Bepi Tosolini Digestivo Experience

Escrito por Simon Difford

With more and more restaurants serving cocktails and licencing bodies increasingly demanding that food is served as a condition of granting new bar licences, the opportunity for new and tasty aperitif and digestivo cocktails has never been greater. With this in mind the nice people at Bepi Tosolini, regarded as one of Italy’s best grappa distillers, set out to inspire bartenders to create new digestivo cocktails.

I do like judging cocktail competitions as it's a great way of keeping abreast with new techniques and ideas, and such competitions are especially enjoyable when they're held in our own Cabinet Room bar - the bartenders may be playing away but I'm very much at home - literally. To top it all, my fellow judges were from Bepi Tosolini, the lovely Lisa Tosolini and Silvia Blasoni.

Entrants to the competition were challenged to create cocktails using Bepi Tosolini I Legni Rovere barrique aged grappa, Bepi Tosolini Amaro and Saliza Amaretto. At least one of these three products had to be the main base of the cocktail with the winning drink including both the barrique aged grappa and the amaro.

Each cocktail and presentation was judged out of 50 points with points were awarded according to taste (out of 10), aroma (out of 10), appearance (out of 8), presentation (out of 7), brand inspiration (out of 7), food matching (out of 5) and name of cocktail (out of 3 points). As you can see, taste only accounted for one-fifth of the total scoresheet with aroma and appearance jointly being more important, as was each bartender's presentation and how they relayed how Bepi Tosolini had inspired their cocktail.

When it comes to taste, there are two extremes of digestivo cocktails - those that are sweet and dessert-like and those that are spirituous and strong - the first prolonging the pudding experience that should end a truly indulgent meal, the second perhaps being an alternative to an after-dinner whisk(e)y or brandy. I fall firmly in the latter camp - short and strong being the kind of drink I veer towards pretty much most of the day - I even like my beer to have some backbone. Fortunately, Lisa and Silvia proved to have sweeter palates so making our judging panel more balanced.

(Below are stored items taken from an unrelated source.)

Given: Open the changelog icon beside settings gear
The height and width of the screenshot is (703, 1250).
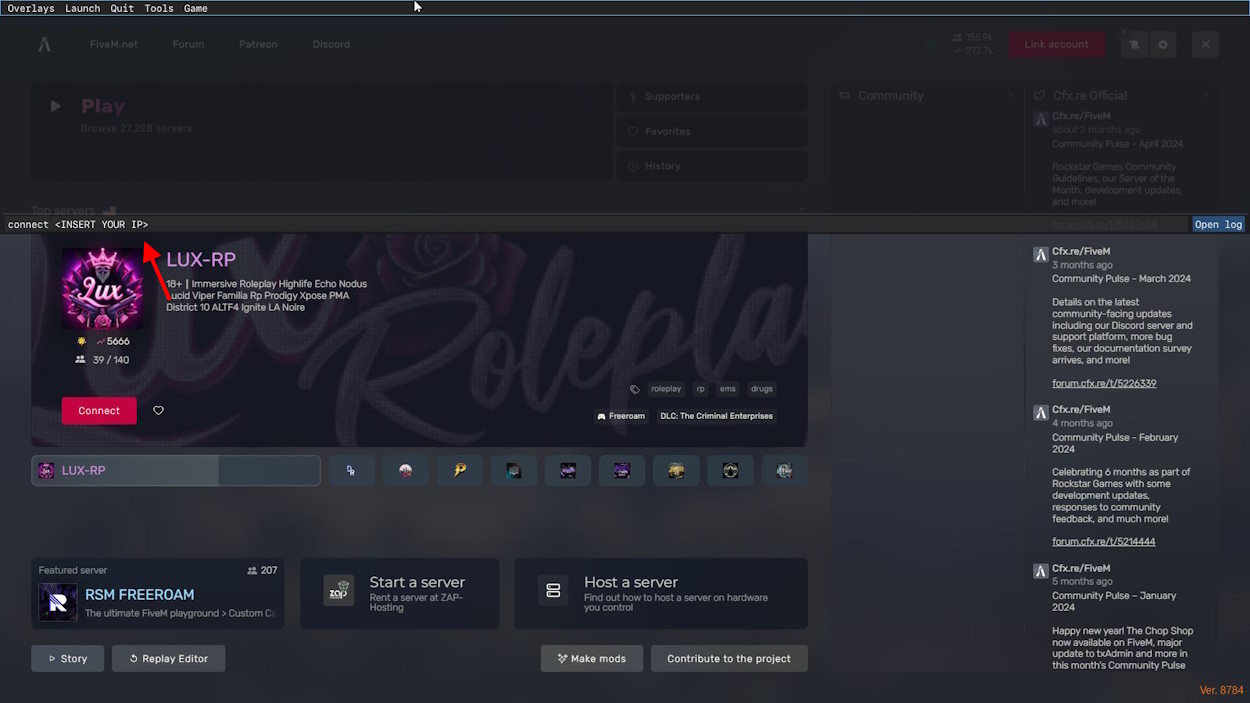Looking at the screenshot, I should (x=1134, y=45).
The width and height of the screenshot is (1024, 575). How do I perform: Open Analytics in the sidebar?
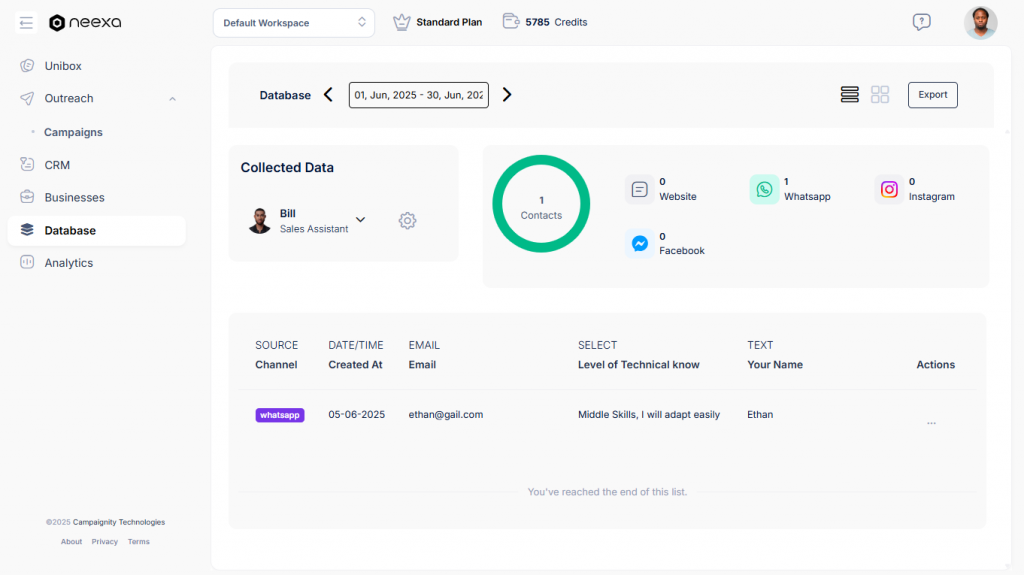(68, 263)
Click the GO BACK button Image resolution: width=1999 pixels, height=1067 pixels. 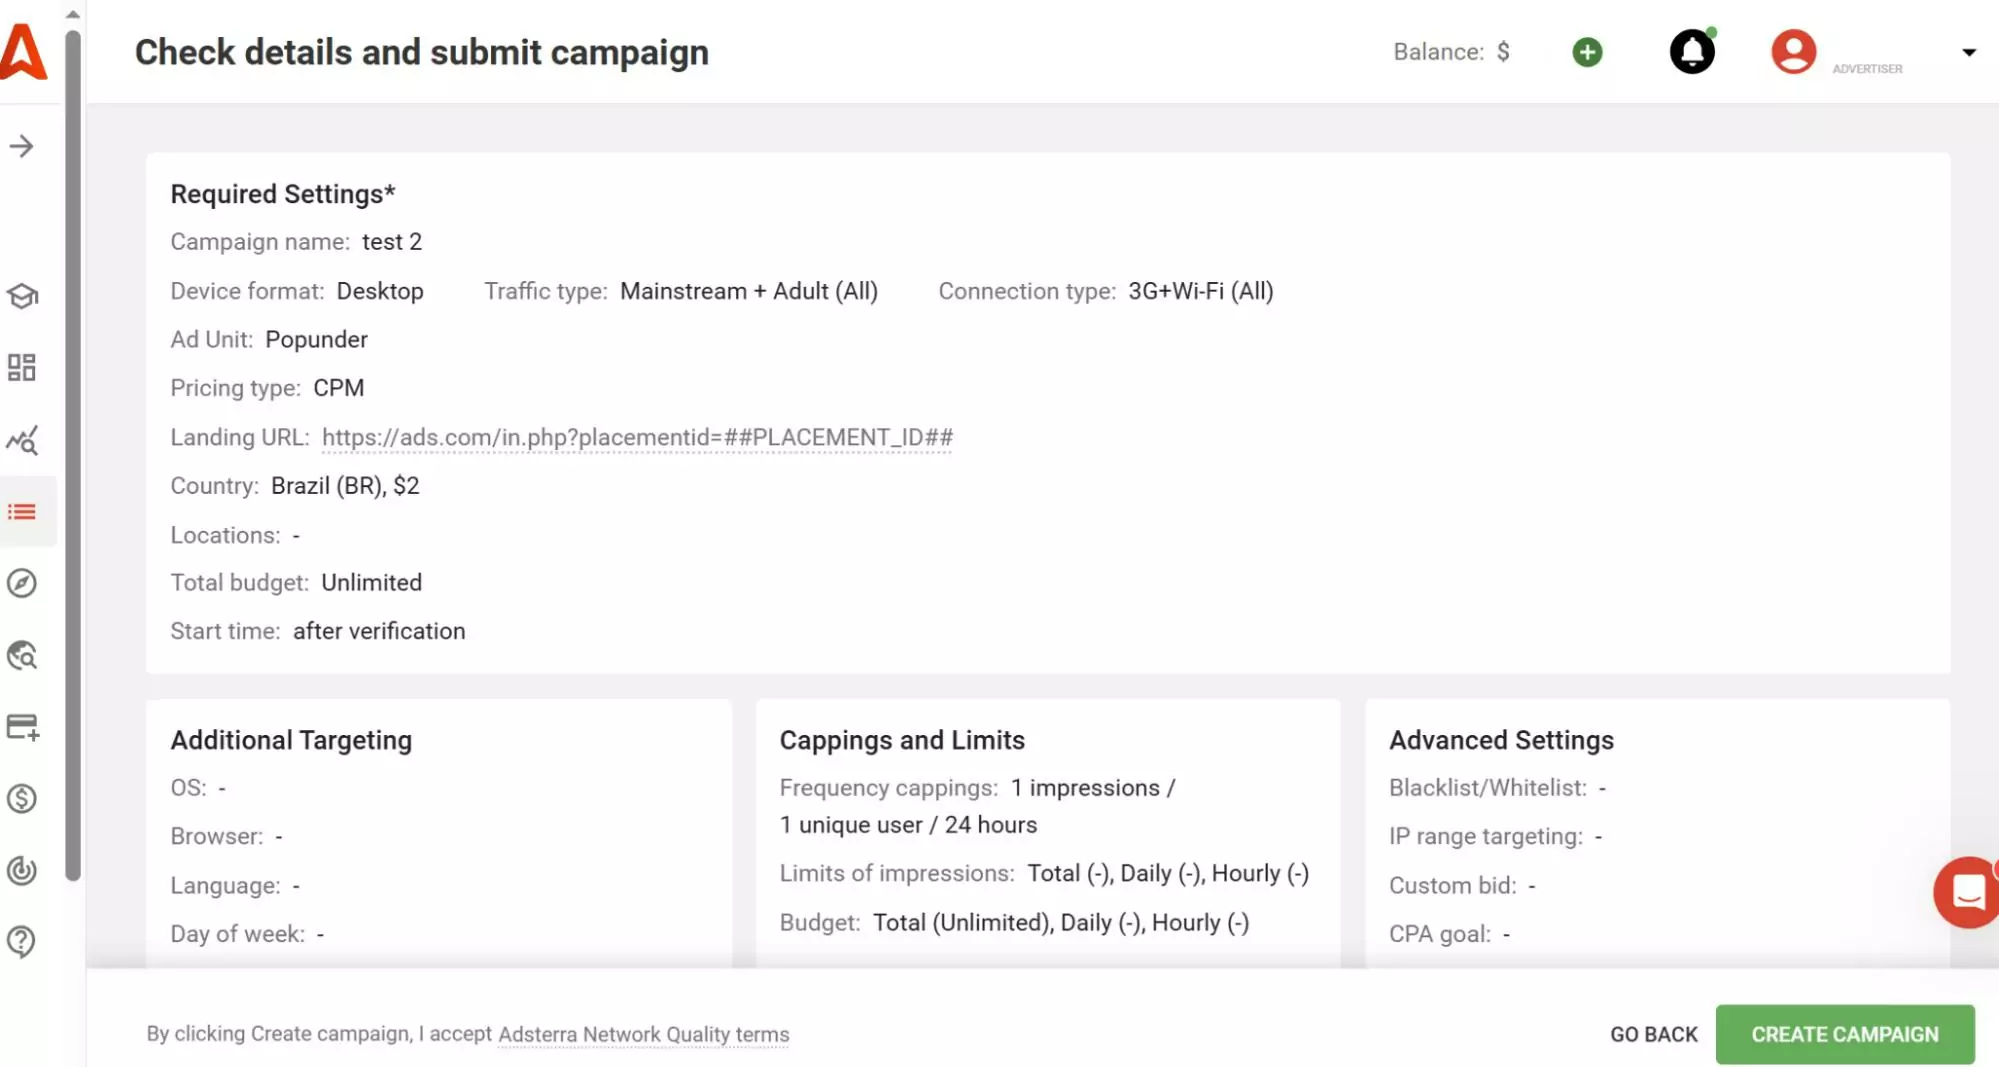(x=1653, y=1034)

The standard line delivered at the end of all cocktail competitions, "all the drinks were superb", was genuinely the case here. However, one drink, coupled with high points for aroma, appearance, presentation and an incredible portrayal of brand knowledge and how this inspired the cocktail, saw Luke Robinson from Her Majesty's Secret Service in Bristol take the prize - a very limited edition bottle of Bepi Tosolini sherry wood aged grappa and a trip to Bepi Tosolini's distillery in Italy.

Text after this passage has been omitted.